### Instructions to follow
Retype the lines from the one containing "Task: Click the triangle loop tool icon" through the end of the records, leaving out the pictures.

### Given data

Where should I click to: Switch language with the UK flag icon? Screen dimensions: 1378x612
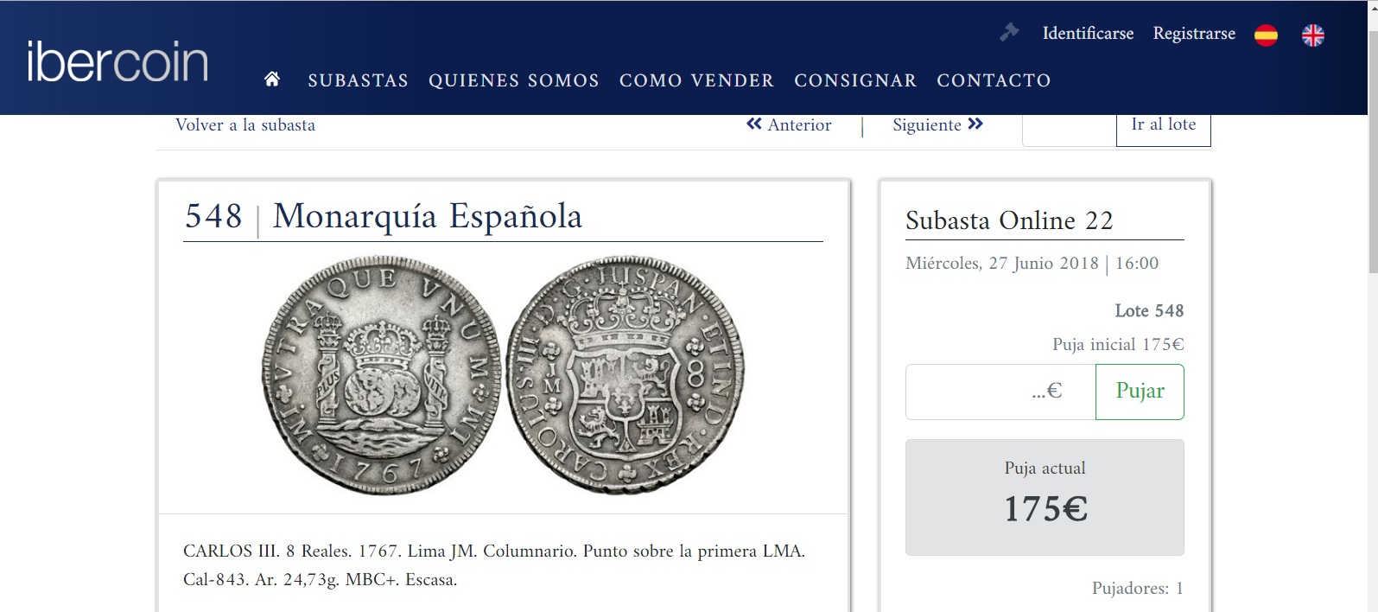(1313, 35)
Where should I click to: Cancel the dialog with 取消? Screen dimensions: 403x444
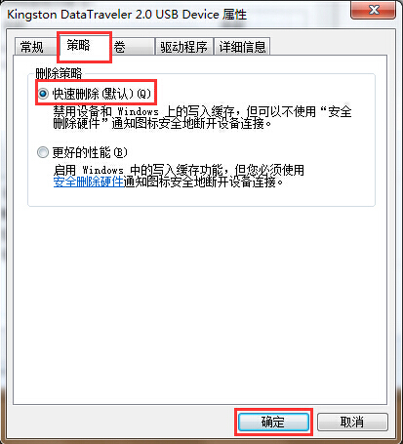352,422
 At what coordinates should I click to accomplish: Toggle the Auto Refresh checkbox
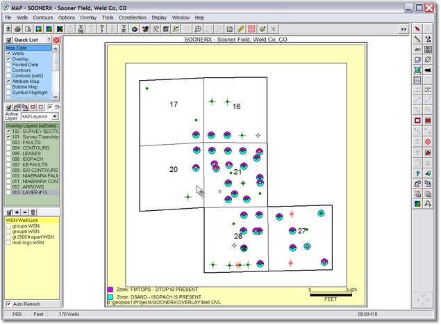click(x=8, y=304)
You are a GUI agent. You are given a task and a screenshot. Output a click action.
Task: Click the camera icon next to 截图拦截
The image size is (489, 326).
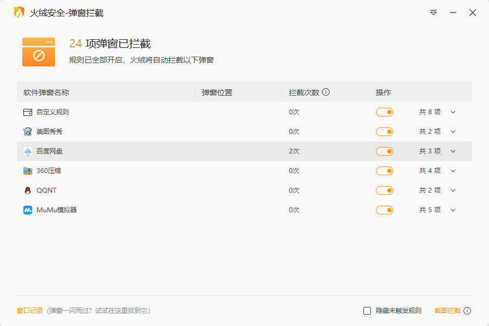[x=468, y=310]
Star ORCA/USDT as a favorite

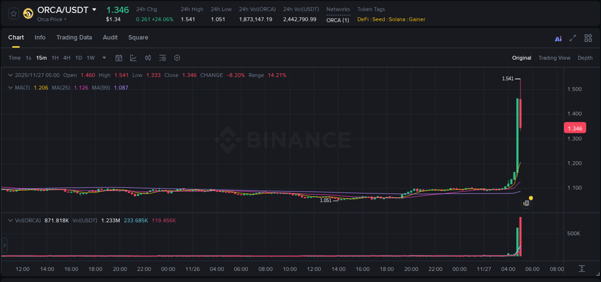(x=13, y=13)
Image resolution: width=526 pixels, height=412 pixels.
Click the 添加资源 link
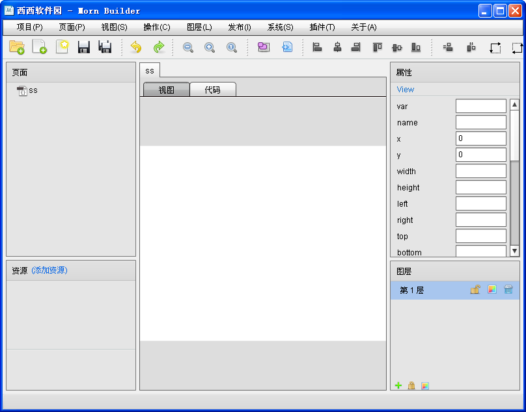49,270
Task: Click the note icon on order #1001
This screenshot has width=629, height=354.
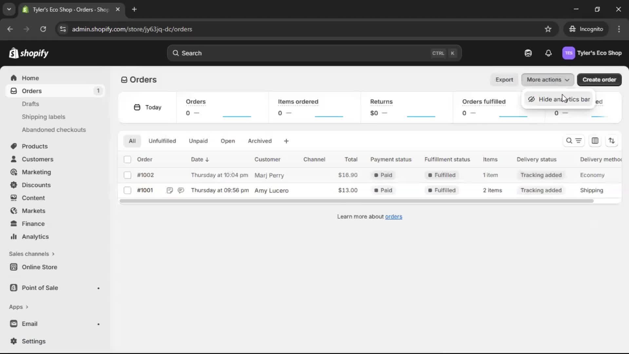Action: pyautogui.click(x=170, y=190)
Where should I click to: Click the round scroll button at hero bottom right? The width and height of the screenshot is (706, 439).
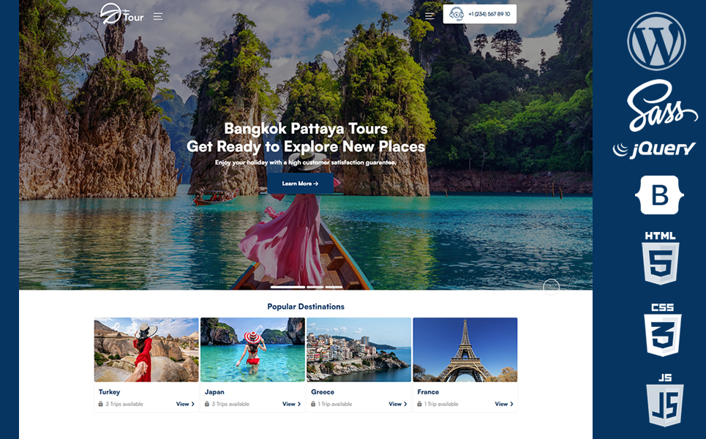click(551, 287)
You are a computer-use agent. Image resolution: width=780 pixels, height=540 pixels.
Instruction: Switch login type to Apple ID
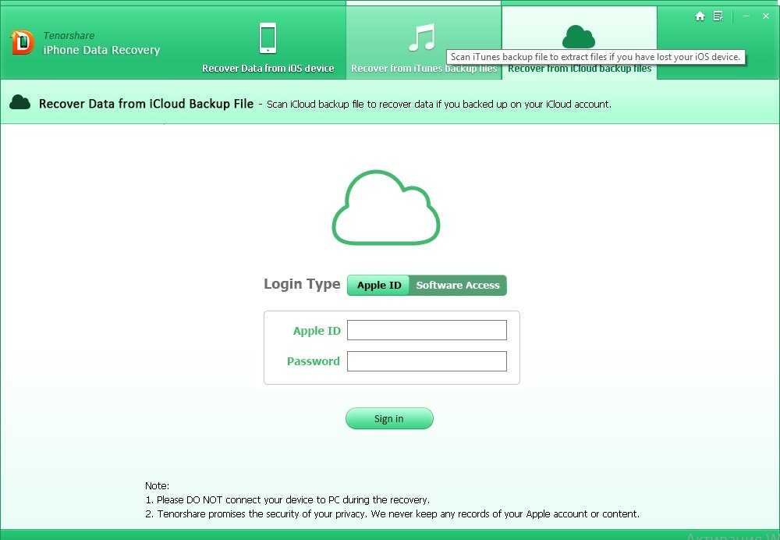point(379,286)
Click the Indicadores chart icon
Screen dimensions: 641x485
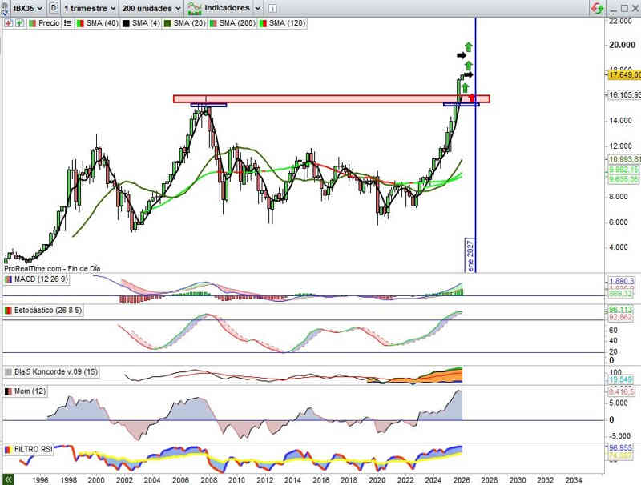tap(194, 8)
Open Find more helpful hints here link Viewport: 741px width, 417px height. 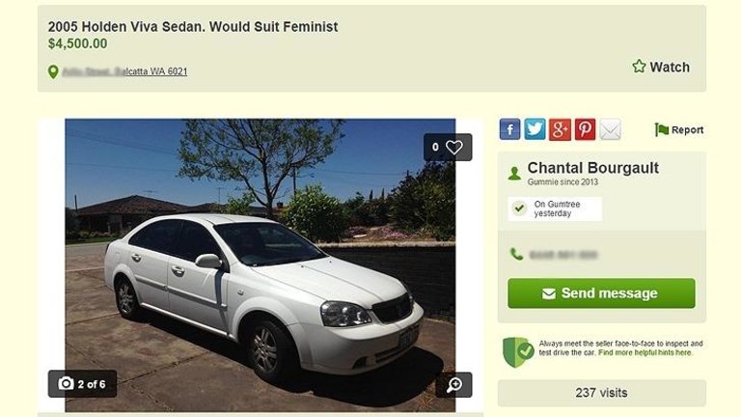[x=645, y=352]
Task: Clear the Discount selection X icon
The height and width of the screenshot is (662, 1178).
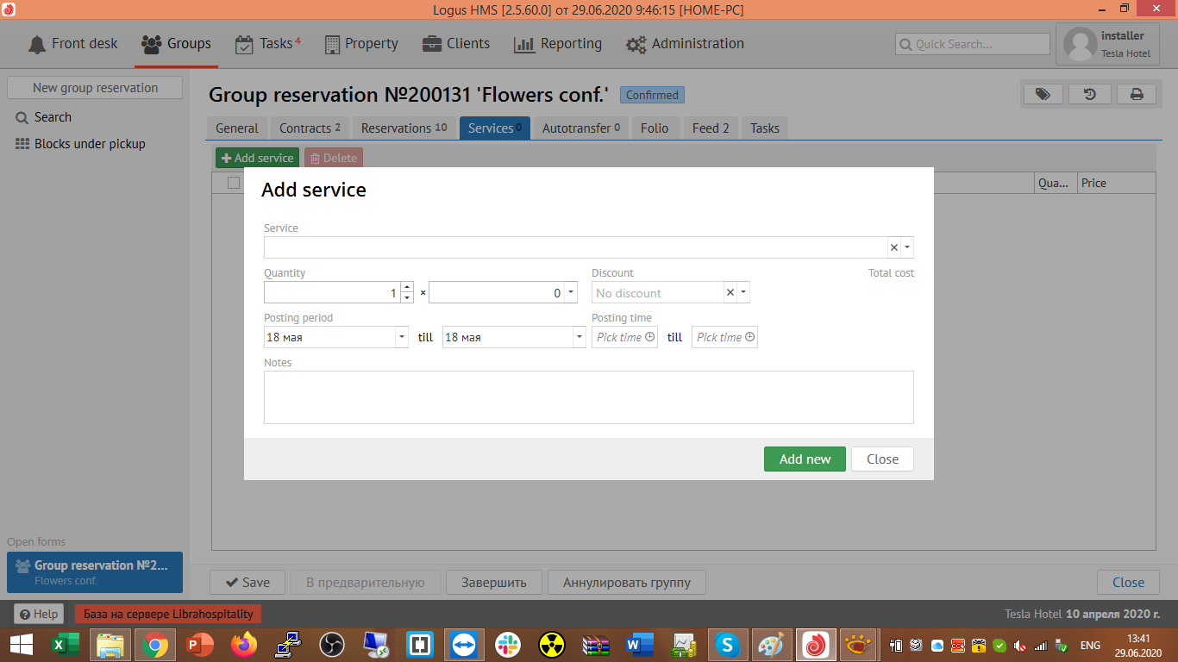Action: coord(730,293)
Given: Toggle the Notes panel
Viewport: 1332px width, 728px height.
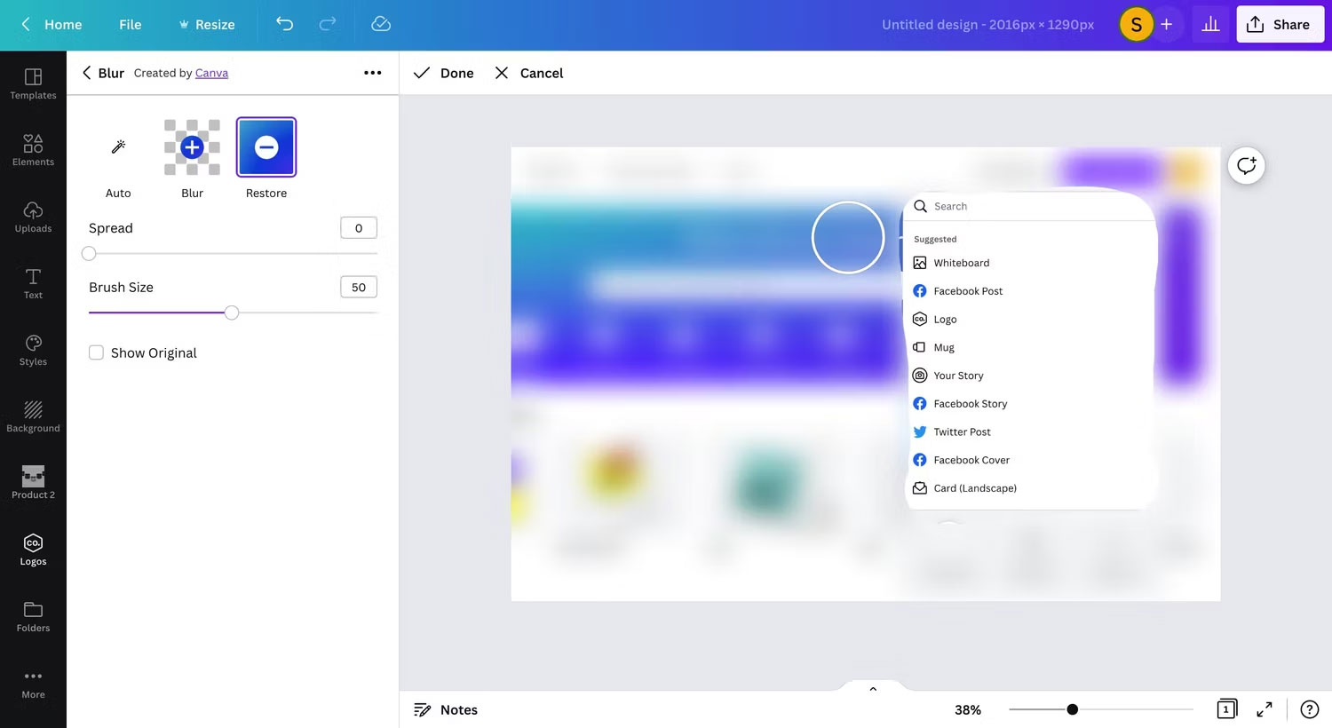Looking at the screenshot, I should click(446, 709).
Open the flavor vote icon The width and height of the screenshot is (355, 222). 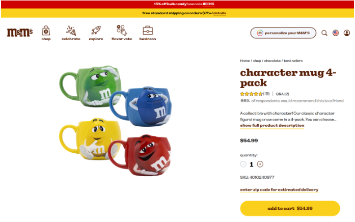point(122,33)
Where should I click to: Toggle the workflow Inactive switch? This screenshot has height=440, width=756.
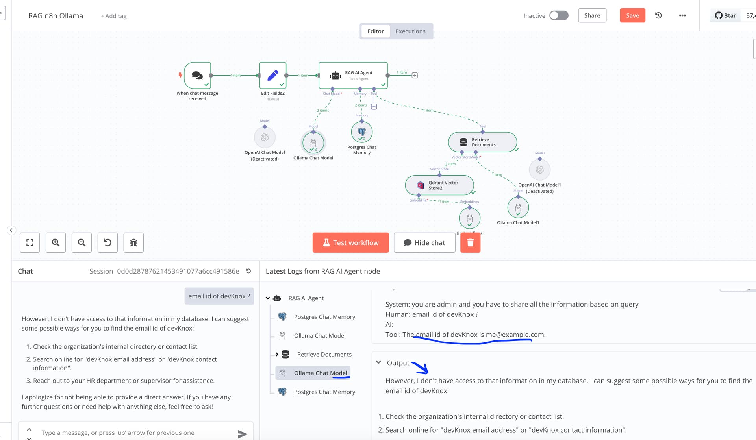pyautogui.click(x=559, y=15)
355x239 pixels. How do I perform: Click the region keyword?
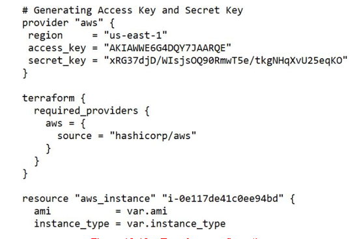pyautogui.click(x=46, y=36)
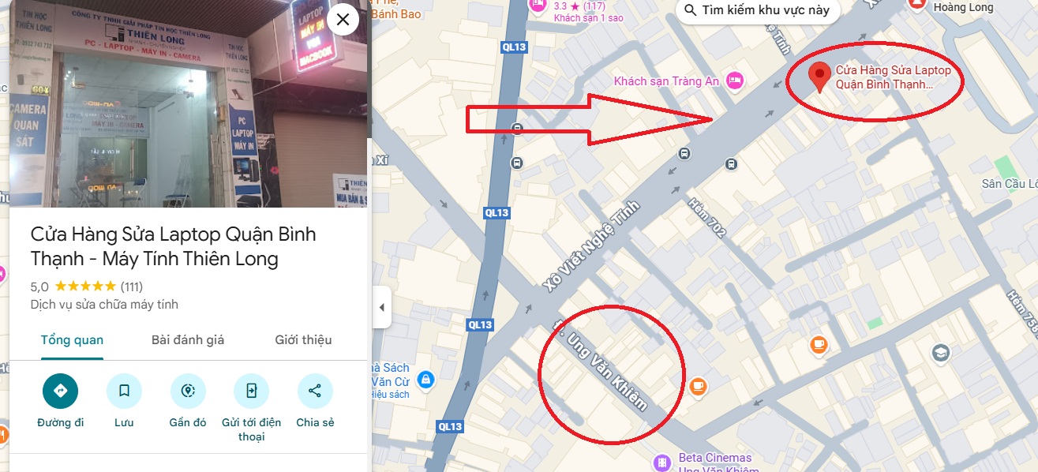Open the storefront photo thumbnail
The image size is (1038, 472).
point(189,103)
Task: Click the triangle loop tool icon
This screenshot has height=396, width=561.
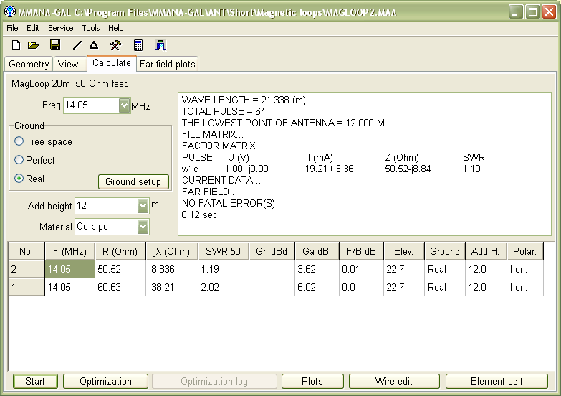Action: click(x=94, y=45)

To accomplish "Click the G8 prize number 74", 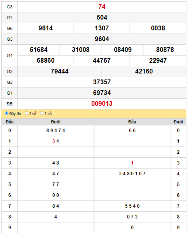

### Right answer
Task: Click the triangle loop tool icon
This screenshot has height=396, width=561.
Action: click(x=94, y=45)

To accomplish "Click the G8 prize number 74", 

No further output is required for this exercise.